● The problem: The lines running from the one that contains "Task: Click the Digitize Positions button" to the end of the records below are what to reproduce, exactly and without pictures.

[Data entries]
--- START ---

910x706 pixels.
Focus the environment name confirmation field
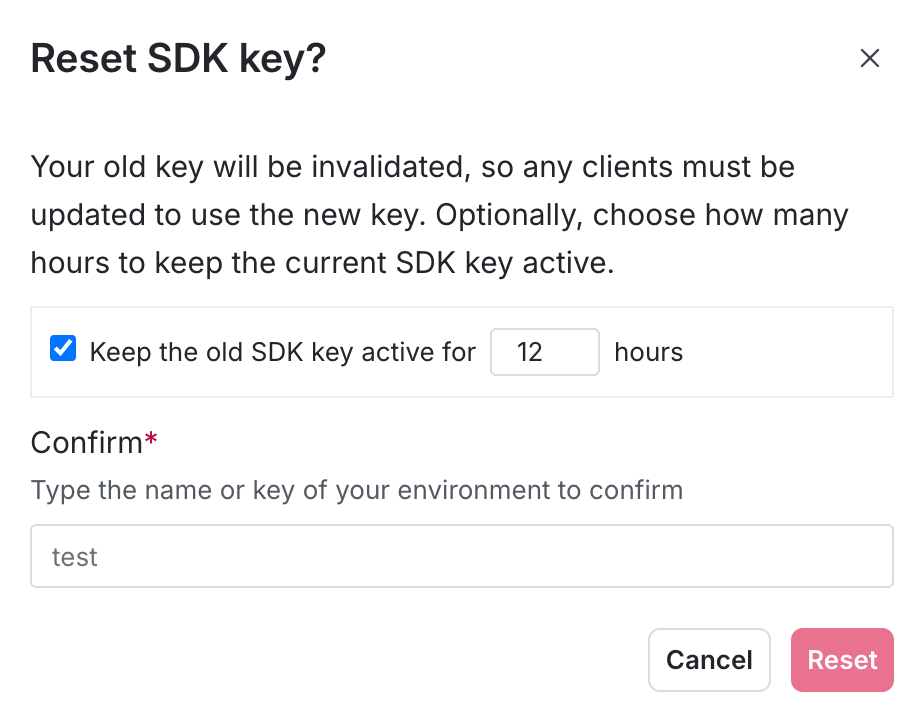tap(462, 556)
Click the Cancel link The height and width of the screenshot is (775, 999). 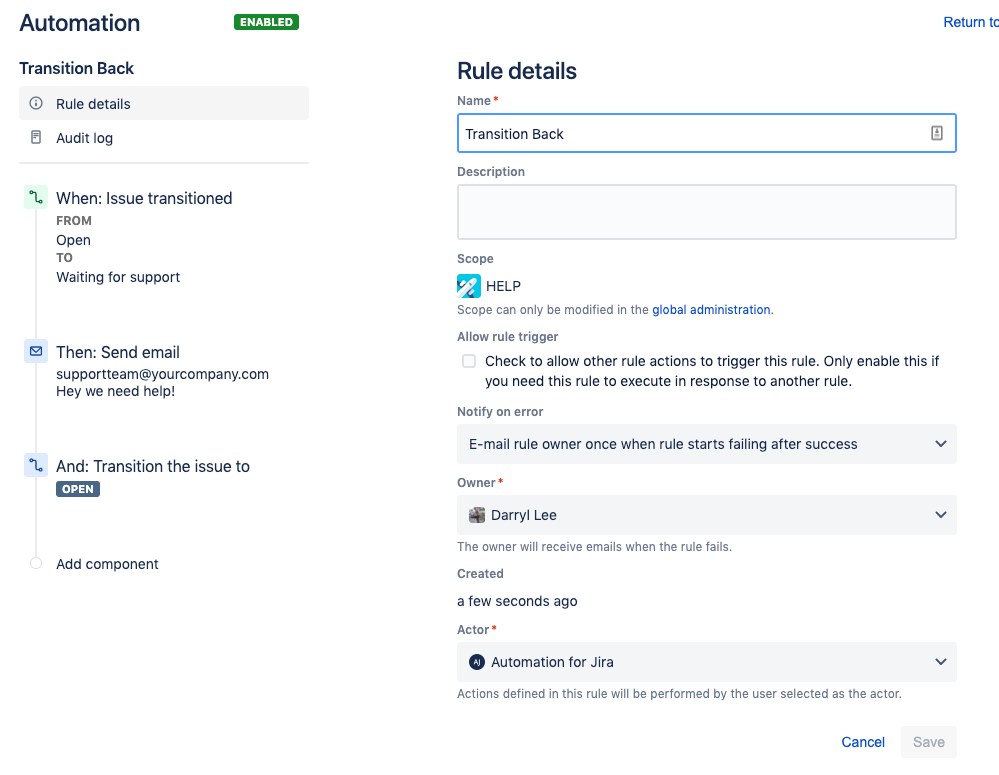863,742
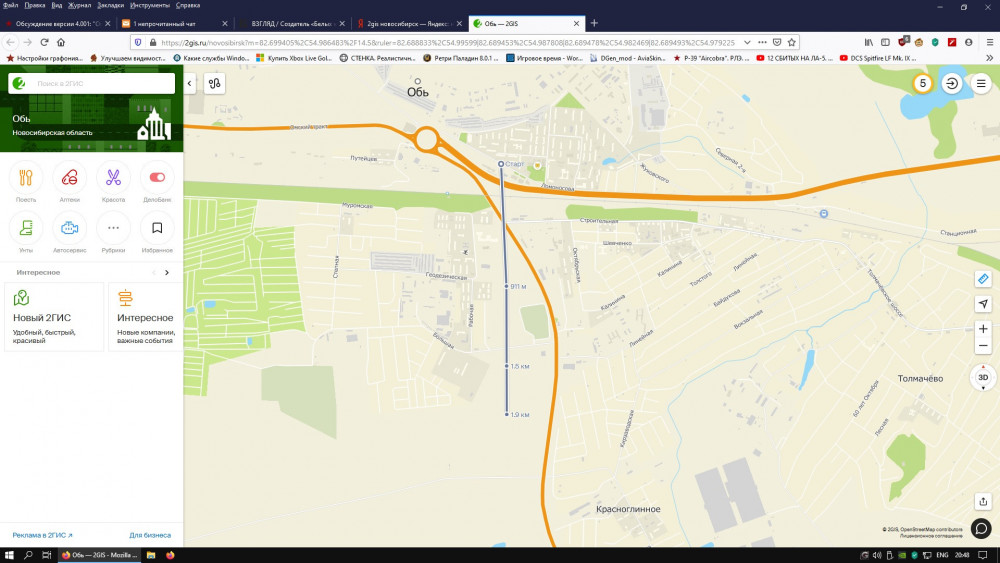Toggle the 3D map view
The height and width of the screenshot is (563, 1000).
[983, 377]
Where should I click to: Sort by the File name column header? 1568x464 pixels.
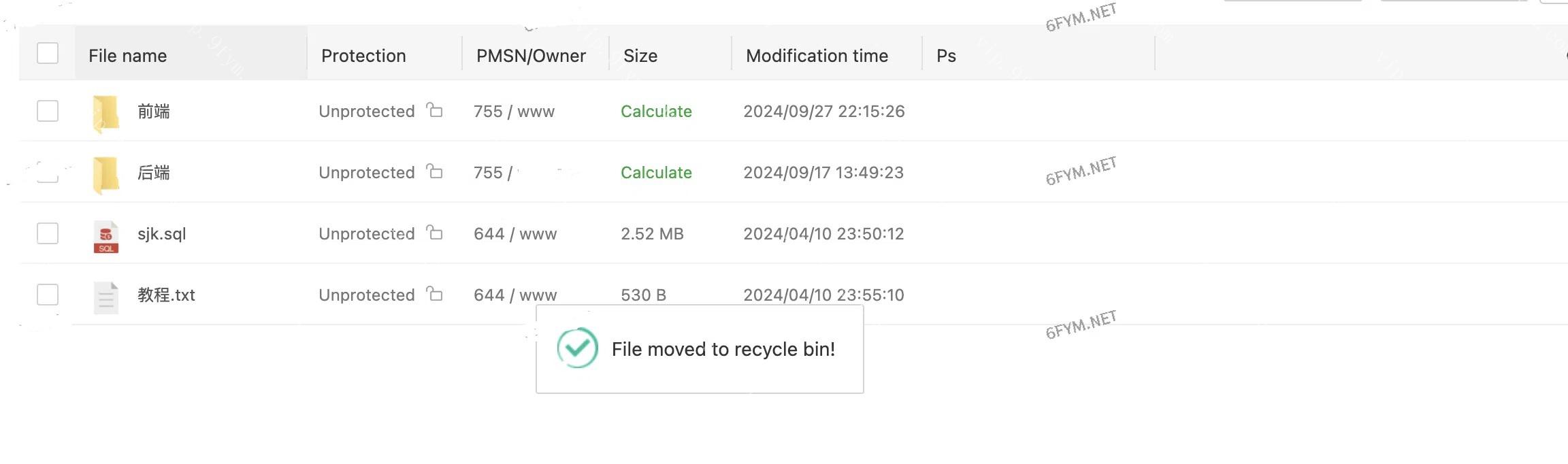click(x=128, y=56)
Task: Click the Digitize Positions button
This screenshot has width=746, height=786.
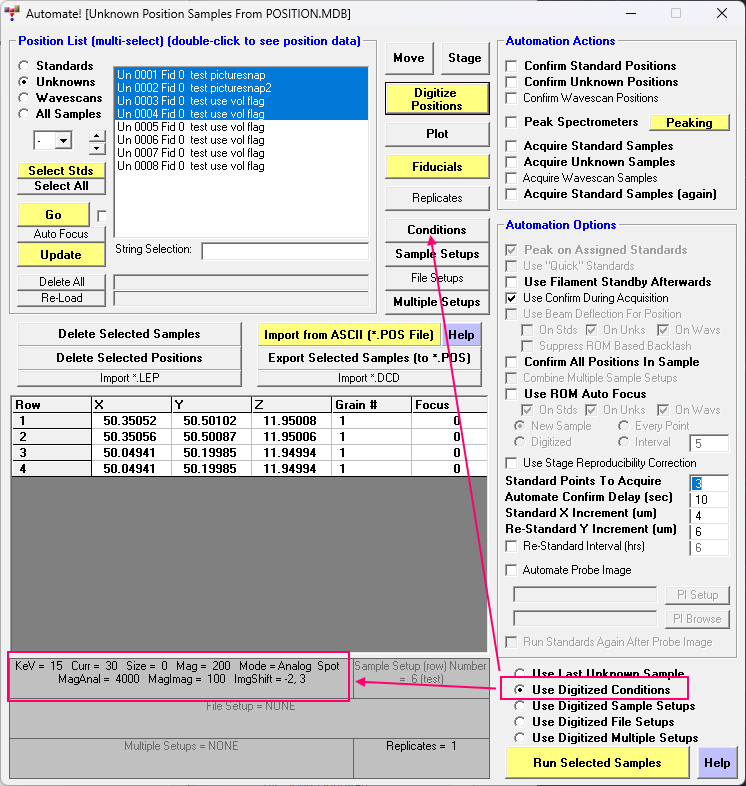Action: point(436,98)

--- END ---

● Task answer:
Task: Click the Digitize Positions button
This screenshot has width=746, height=786.
Action: point(436,98)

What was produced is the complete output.